The congregation began to buzz quietly.
“Well?” demanded one of another. “What did you think of it?”
“I dunno. Who’s he, anyway?” A respectful gesture at the door covered with gilded wood.
“Kazam’s his name. They say he hasn’t touched food since he saw the Ineluctable Modality.”
“What’s that?”
Pitying smile. “You couldn’t understand it just yet. Wait till you’ve come around a few more times. Then maybe you’ll be able to read his book—‘The Unravelling.’ After that you can tackle the ‘Isba Kazhlunk’ that he found in the Siberian ice. It opened the way to the Ineluctable Modality, but it’s pretty deep stuff—even for me.”

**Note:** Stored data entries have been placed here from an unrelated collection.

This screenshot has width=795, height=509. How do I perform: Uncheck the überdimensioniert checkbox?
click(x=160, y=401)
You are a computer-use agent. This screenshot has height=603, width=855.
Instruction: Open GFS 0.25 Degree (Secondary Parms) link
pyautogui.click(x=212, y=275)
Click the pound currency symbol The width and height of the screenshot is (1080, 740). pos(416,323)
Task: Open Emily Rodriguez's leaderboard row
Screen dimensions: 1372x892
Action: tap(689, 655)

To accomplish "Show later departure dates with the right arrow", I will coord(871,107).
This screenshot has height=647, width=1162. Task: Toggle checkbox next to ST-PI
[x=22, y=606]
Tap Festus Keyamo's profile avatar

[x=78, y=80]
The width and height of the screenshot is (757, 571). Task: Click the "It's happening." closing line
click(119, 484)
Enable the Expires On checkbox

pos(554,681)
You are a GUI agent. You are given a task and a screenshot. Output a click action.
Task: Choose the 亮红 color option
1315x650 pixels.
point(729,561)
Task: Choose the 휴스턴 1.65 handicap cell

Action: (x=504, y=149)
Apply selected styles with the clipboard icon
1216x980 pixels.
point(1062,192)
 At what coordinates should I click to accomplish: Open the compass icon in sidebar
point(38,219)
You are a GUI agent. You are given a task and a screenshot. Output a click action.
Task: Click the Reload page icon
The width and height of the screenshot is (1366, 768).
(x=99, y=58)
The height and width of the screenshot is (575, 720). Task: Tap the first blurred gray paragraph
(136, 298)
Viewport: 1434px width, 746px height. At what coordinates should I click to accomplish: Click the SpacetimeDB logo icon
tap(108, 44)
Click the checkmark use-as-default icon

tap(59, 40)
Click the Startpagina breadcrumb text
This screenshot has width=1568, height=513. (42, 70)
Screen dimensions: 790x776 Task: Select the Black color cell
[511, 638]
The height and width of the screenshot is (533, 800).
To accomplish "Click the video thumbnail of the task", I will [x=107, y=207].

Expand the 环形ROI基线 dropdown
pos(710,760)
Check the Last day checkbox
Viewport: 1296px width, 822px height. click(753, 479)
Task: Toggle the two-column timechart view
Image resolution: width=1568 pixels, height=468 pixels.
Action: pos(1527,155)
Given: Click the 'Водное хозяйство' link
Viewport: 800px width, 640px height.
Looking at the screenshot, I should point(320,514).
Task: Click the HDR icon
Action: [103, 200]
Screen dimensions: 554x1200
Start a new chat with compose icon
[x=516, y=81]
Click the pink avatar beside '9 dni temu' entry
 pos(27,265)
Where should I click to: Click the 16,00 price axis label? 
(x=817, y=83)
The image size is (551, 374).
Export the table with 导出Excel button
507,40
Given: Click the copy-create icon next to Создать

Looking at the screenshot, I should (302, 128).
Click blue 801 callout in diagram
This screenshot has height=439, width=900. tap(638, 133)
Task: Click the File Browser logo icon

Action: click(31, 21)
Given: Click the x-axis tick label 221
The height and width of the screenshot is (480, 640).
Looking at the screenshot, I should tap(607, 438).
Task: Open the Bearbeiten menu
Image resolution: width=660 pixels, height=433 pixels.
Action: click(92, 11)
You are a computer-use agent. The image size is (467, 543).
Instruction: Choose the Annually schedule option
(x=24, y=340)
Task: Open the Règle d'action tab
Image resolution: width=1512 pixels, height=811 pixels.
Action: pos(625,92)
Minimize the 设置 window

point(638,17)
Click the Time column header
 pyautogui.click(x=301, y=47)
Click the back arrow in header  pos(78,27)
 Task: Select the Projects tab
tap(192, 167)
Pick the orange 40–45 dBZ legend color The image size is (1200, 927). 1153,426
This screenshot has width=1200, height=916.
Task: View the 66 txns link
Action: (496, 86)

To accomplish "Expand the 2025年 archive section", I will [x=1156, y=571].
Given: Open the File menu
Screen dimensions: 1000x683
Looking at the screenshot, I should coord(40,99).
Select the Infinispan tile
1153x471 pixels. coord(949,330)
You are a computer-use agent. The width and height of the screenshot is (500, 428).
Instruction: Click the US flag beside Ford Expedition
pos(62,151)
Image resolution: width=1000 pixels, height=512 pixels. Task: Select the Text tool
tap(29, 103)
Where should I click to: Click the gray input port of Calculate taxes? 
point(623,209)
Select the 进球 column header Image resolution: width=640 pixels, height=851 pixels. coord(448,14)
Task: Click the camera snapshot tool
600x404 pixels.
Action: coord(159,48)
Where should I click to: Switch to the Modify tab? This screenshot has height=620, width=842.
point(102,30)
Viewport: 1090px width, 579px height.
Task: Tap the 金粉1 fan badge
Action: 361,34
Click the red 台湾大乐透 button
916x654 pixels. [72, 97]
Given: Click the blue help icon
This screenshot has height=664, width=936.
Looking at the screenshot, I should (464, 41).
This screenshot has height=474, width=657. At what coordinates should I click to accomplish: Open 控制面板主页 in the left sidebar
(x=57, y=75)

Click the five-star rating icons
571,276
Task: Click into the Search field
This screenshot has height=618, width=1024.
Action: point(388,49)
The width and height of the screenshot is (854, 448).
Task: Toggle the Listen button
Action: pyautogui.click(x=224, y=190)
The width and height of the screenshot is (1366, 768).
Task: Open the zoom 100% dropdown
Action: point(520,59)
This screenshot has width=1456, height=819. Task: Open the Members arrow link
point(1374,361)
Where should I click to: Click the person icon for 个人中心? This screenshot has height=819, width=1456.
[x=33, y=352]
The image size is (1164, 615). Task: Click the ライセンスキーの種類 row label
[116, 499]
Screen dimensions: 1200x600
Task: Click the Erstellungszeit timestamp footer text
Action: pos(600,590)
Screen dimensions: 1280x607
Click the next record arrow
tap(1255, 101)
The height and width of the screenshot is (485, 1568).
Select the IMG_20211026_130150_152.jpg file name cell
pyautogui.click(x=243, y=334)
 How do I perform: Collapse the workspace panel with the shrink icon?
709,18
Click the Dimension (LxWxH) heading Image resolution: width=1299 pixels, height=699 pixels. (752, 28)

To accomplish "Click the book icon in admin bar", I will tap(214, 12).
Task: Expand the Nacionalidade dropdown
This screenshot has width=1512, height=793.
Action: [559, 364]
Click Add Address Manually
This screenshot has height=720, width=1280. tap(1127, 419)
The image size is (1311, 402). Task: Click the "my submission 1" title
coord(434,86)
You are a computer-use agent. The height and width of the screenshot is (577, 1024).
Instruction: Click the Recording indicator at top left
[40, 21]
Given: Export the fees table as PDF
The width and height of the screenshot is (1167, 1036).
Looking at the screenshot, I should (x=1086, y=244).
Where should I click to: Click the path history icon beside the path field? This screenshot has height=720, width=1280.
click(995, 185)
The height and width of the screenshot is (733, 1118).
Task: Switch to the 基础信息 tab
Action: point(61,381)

They filed from the hall buzzing quietly, dropping coins into a bowl that stood casually by the exit. Above the bowl hung from the ceiling strips of red cloth in a circle of five. The bowl, of course, was covered with chunks of gilded wood.
BEYOND THE DOOR the stringy brown man was having a little trouble. Detective Fitzgerald would not be convinced.
“In the first place,” said the detective, “you aren’t licensed to collect charities. In the second place this whole thing looks like fraud and escheatment. In the third place this building isn’t, a dwelling and you’ll have to move that cot out of here.” He gestured disdainfully at an army collapsible that s
tood by the battered rolltop desk. Detective Fitzgerald was a big, florid man who dressed with exquisite neatness.
“I am sorry,” said the stringy, brown man. “What must I do?”
“Let’s begin at the beginning. The Constitution guarantees freedom of worship, but I don’t know if they meant something like this. Are you a citizen?”
“No. Here are my registration papers.” The stringy, brown man took them from a cheap, new wallet.
“Born in Persia. Name’s Joseph Kazam. Occupation, scholar. How do you make that out?”
“It’s a good word,” said Joseph Kazam with a hopeless little gesture. “Are you going to send me away—deport me?”
“I don’t know,” said the detective thoughtfully. “If you register your religion at City Hall before we get any more complaints, it’ll be all right.”
“Ah,” breathed Kazam. “Complaints?”
Fitzgerald looked at him quizzically. “We got one from a man named Rooney,” he said. “Do you know him?”
“Yes. Runi Sarif is his real name. He has hounded me out of Norway, Ireland and Canada—wherever I try to reestablish the Cult of Hagar.”
Fitzgerald looked away. “I suppose,” he said matter-of-factly, “you have lots of secret enemies plotting against you.”
Kazam surprised him with a burst of rich laughter. “I have been investigated too often,” grinned the Persian, “not to recognize that one. You think I’m mad.”
“No,” mumbled the detective, crestfallen. “I just wanted to find out. Anybody running a nut cult’s automatically reserved a place in Bellevue.”
“Forget it, sir. I spit on the Cult of Hagar. It is my livelihood, but I know better than any man that it is a mockery. Do you know what our highest mystery is? The Ineluctable Modality.” Kazam sneered.
“That’s Joyce,” said Fitzgerald with a grin. “You have a sense of humor, Mr. Kazam. That’s a rare thing in the religious.”
“Please,” said Joseph Kazam. “Don’t call me that. I am not worthy—the noble, sincere men who work for their various faiths are my envy. I have seen too much to be one of them.”